Cette tâche douloureuse peut se transformer en épreuve supplémentaire en cas d’impairs avec le notaire, le brocanteur ou l’agent des impôts… Suivez le guide !

Vider le logement d’un proche disparu ? Cela peut paraître insurmontable, surtout quand s’agit de le faire en urgence avant une vente ou pour arrêter de payer le loyer. « Il faut du courage pour laisser partir les souvenirs. De la méthode, pour trier. Et beaucoup d’énergie, pour s’attaquer aux montagnes d’objets », prévient Françoise, qui vient de débarrasser la villa bretonne de ses parents en cinq week-ends. Évitez aussi les bévues qui font perdre du temps, de l’argent ou créent des frictions avec les autres héritiers. Sans parler des démêlés avec le fisc !

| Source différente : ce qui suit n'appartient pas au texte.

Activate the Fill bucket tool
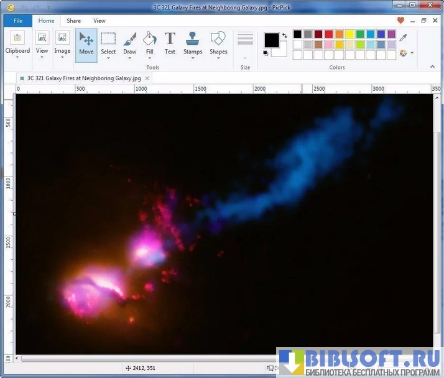 coord(150,44)
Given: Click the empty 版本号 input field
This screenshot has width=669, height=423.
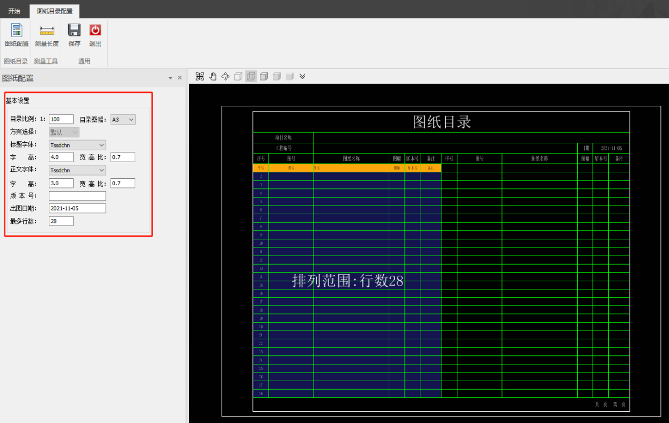Looking at the screenshot, I should click(77, 196).
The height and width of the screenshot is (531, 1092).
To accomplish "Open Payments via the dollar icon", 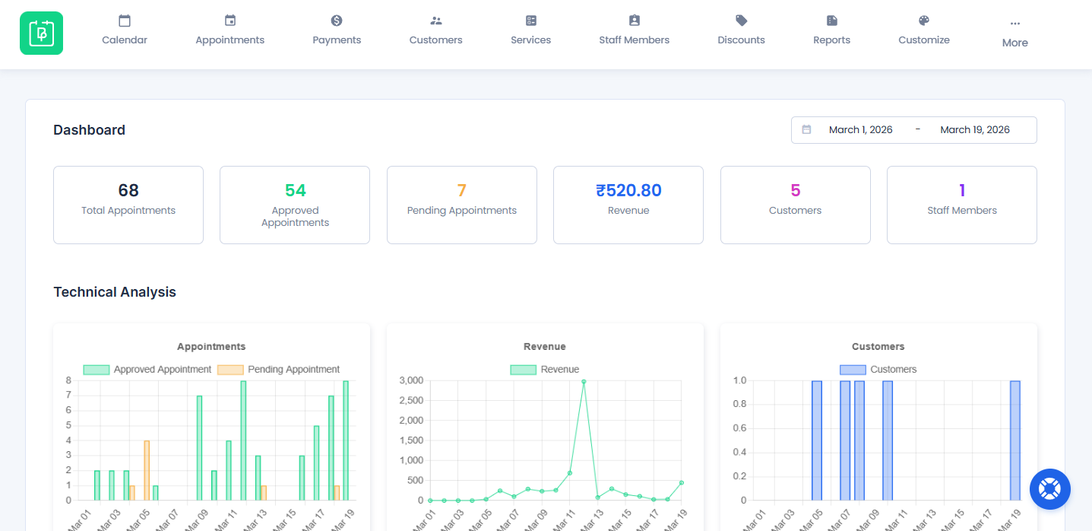I will 337,21.
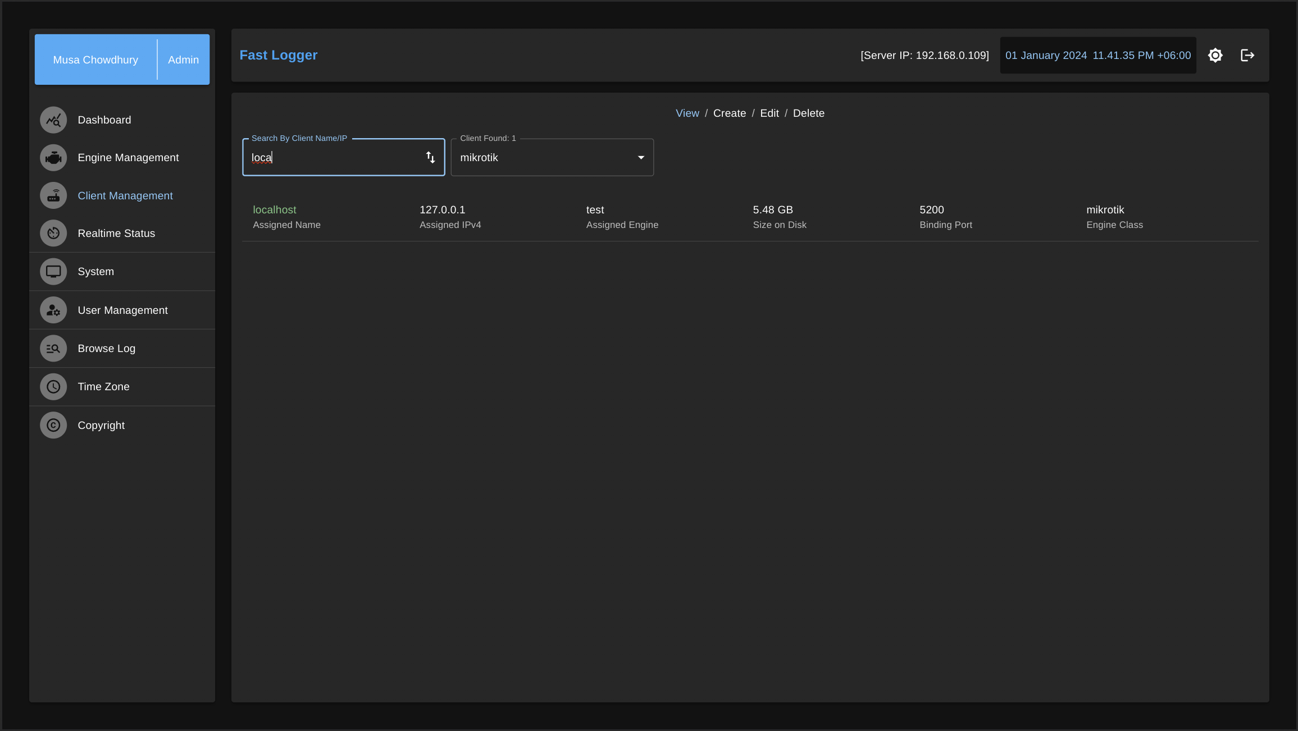Image resolution: width=1298 pixels, height=731 pixels.
Task: Toggle search sort order arrows
Action: pos(430,158)
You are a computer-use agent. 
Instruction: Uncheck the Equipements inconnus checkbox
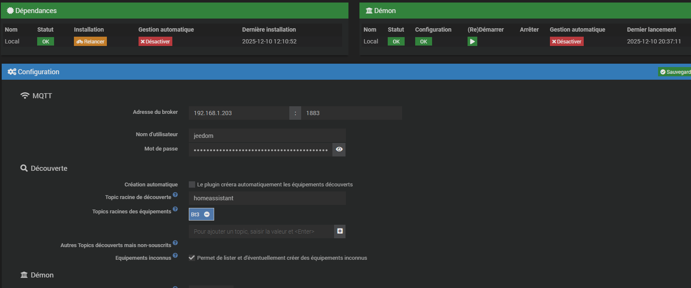tap(192, 258)
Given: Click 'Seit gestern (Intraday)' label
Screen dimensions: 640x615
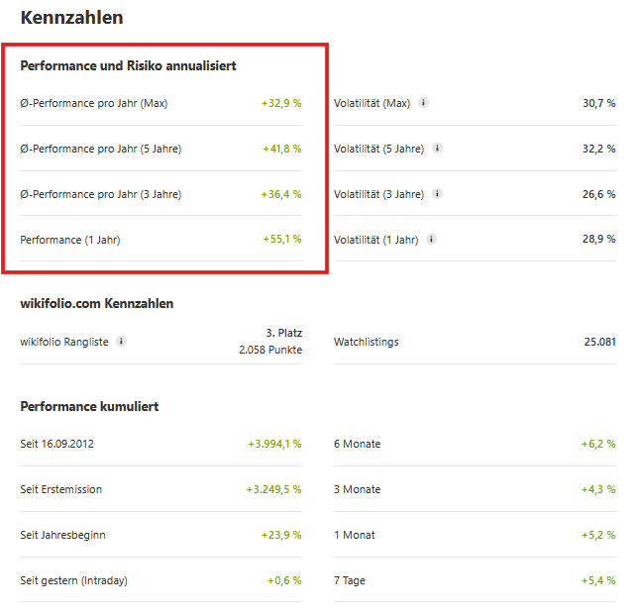Looking at the screenshot, I should (x=73, y=580).
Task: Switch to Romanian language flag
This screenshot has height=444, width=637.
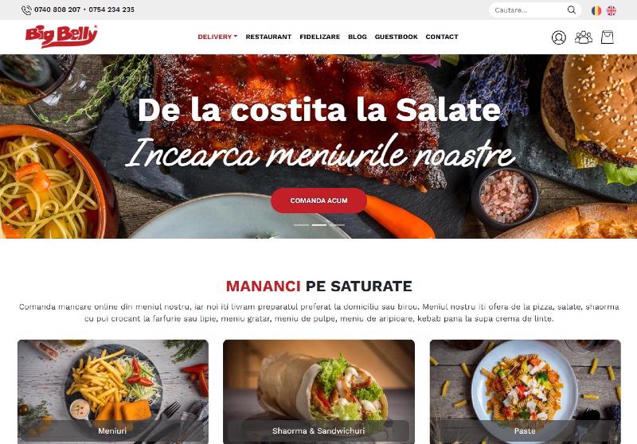Action: (596, 10)
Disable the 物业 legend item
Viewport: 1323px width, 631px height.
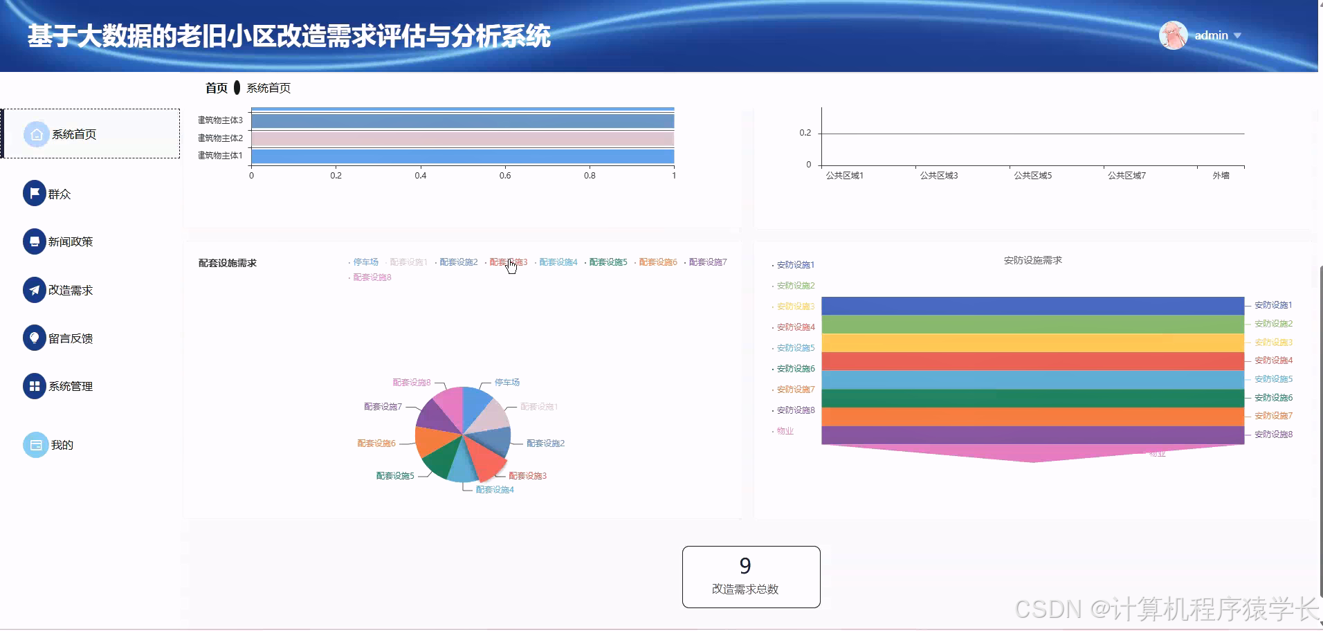(785, 430)
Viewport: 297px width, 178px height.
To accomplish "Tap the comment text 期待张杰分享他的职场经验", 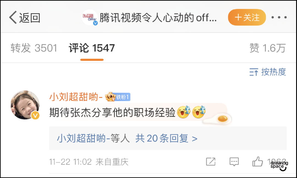I will pyautogui.click(x=112, y=113).
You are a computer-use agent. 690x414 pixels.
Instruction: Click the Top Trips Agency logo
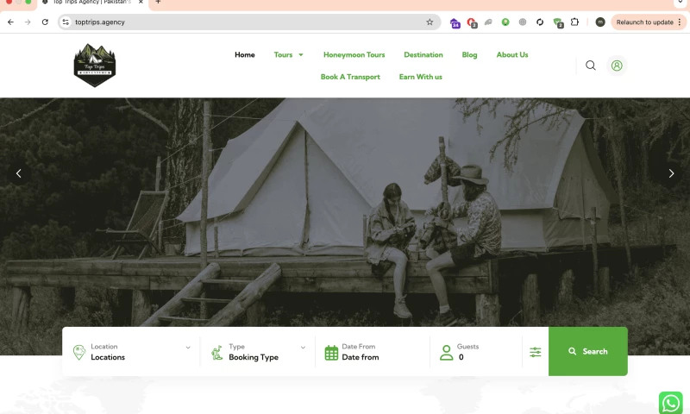(95, 66)
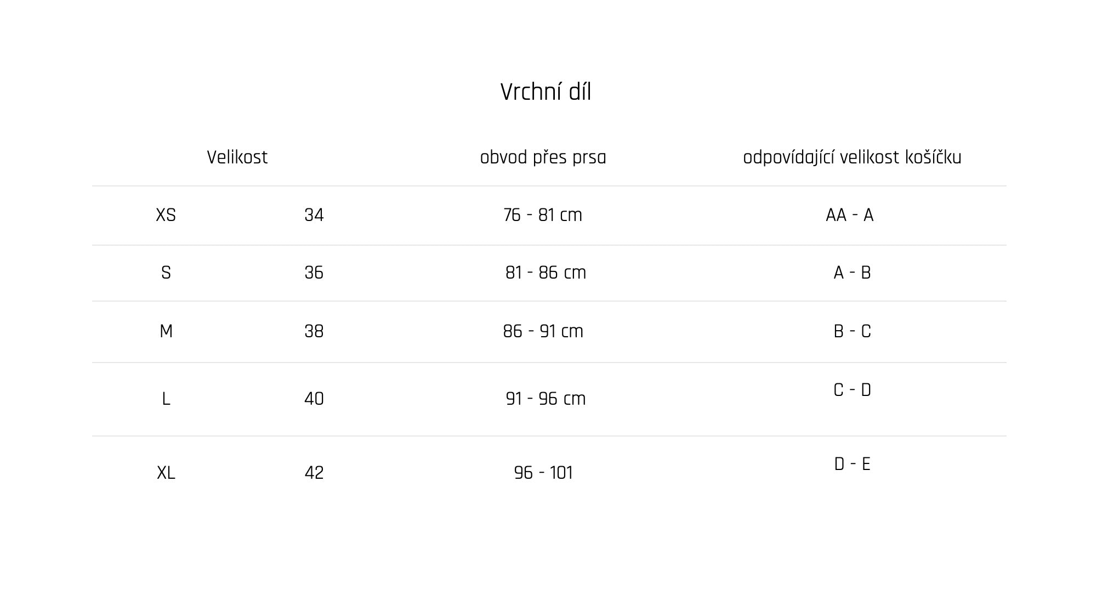This screenshot has width=1102, height=606.
Task: Select the number 34 cell
Action: (x=314, y=215)
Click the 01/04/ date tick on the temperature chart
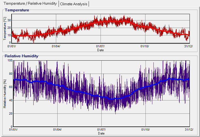 click(x=56, y=46)
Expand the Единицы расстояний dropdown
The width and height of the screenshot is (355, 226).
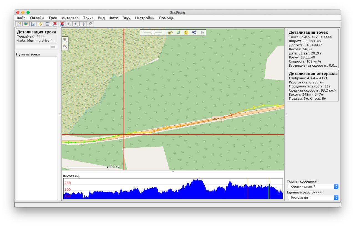tap(313, 198)
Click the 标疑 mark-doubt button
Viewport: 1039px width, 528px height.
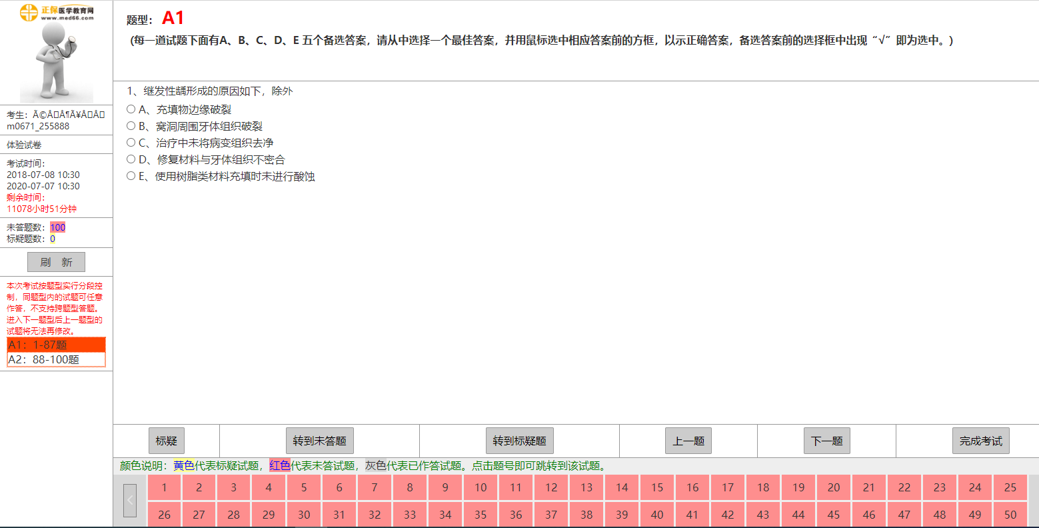(x=166, y=441)
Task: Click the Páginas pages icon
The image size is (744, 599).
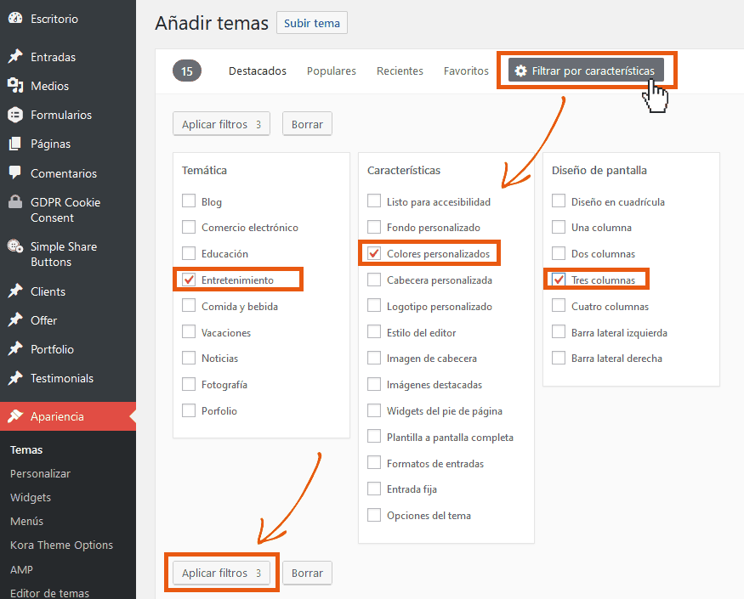Action: 15,144
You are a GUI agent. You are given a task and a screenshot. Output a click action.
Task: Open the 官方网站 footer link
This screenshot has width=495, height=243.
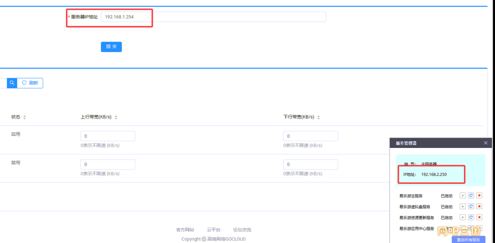(185, 230)
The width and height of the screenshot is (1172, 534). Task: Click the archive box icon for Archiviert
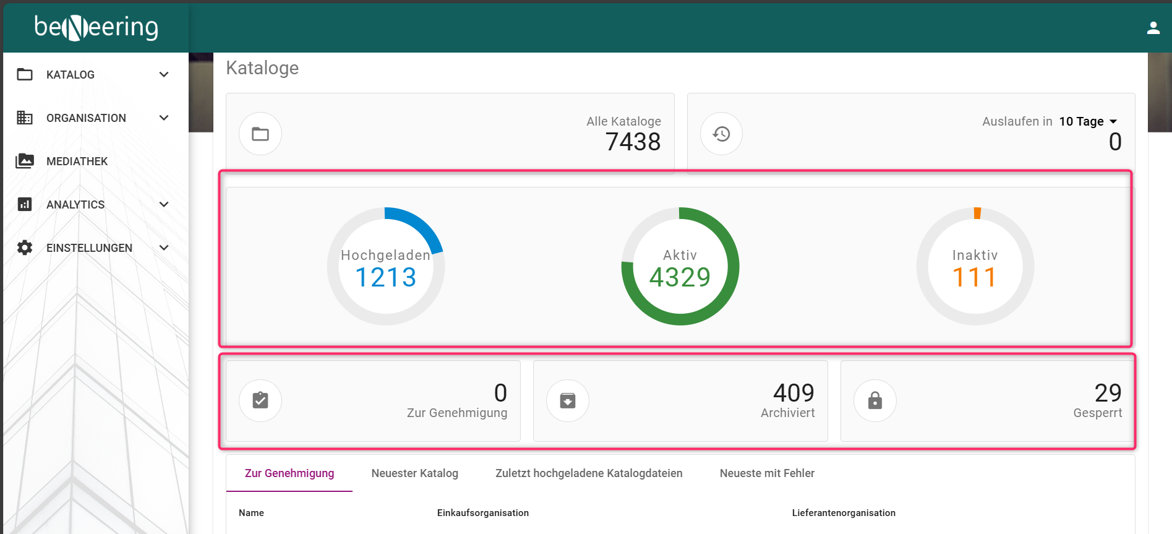point(567,401)
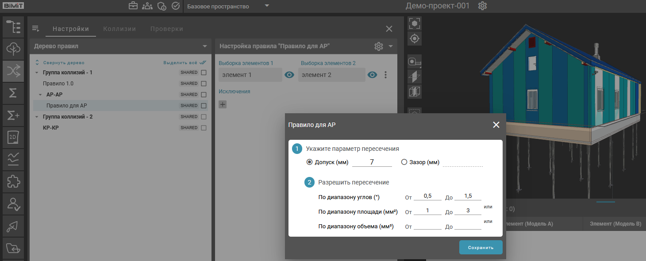Switch to the Проверки tab
The image size is (646, 261).
tap(166, 29)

1. Oublier l’inventaire obligatoire

Un inventaire des biens est obligatoire si un héritier est mineur (ou sous curatelle ou tutelle), si la succession est acceptée seulement à « hauteur de l’actif net » (soit après déduction des dettes) ou si les héritiers ne souhaitent pas déclarer le mobilier pour la valeur forfaitaire de 5 % de l’actif successoral (avant déduction du passif) dans la déclaration de succession pour payer moins de droits de succession. « Ce dernier cas est fréquent, surtout en région parisienne car le prix du mobilier atteint rarement 5 % de la valeur des logements », note Myrtille Dumonteil, commissaire-priseur judiciaire à Paris. Prenez Jeanne et Georges, seuls héritiers de leur tante, qui laisse un F3 dans le 9e arrondissement parisien, estimé à 800 000 € mais chichement meublé. En payant les droits de succession sur la valeur réelle du mobilier – estimé à 5 000 € – plutôt que sur le forfait de 5 % (40 000 €), ils économisent 19 250 € (les fonds transmis de tante à neveux sont taxés à 55 %). En pratique, le notaire se rend chez le défunt avec un commissaire-priseur (sauf exception, par exemple s’il n’y en a pas dans la commune) qui donne un prix à chaque objet (c’est la « prisée »). Le résultat est consigné dans un acte « authentique », rédigé par le notaire et signé par les héritiers. Côté frais, comptez 250 à 400 € par demi-journée pour le commissaire-priseur (si c’est le notaire qui valorise les biens, ses frais sont réglementés) plus 400 € d’émoluments pour le notaire et les droits d’enregistrement. « Si l’ambiance entre ayant-droits est tendue, n’hésitez pas à faire réaliser un inventaire même s’il n’est pas obligatoire : cela évitera les discussions sans fin sur la valeur de tel ou tel bibelot pour constituer les lots, précise Myrtille Dumonteil. Vous n’acquitterez alors que les frais du commissaire-priseur, car un acte ‘authentique’ n’est pas nécessaire ».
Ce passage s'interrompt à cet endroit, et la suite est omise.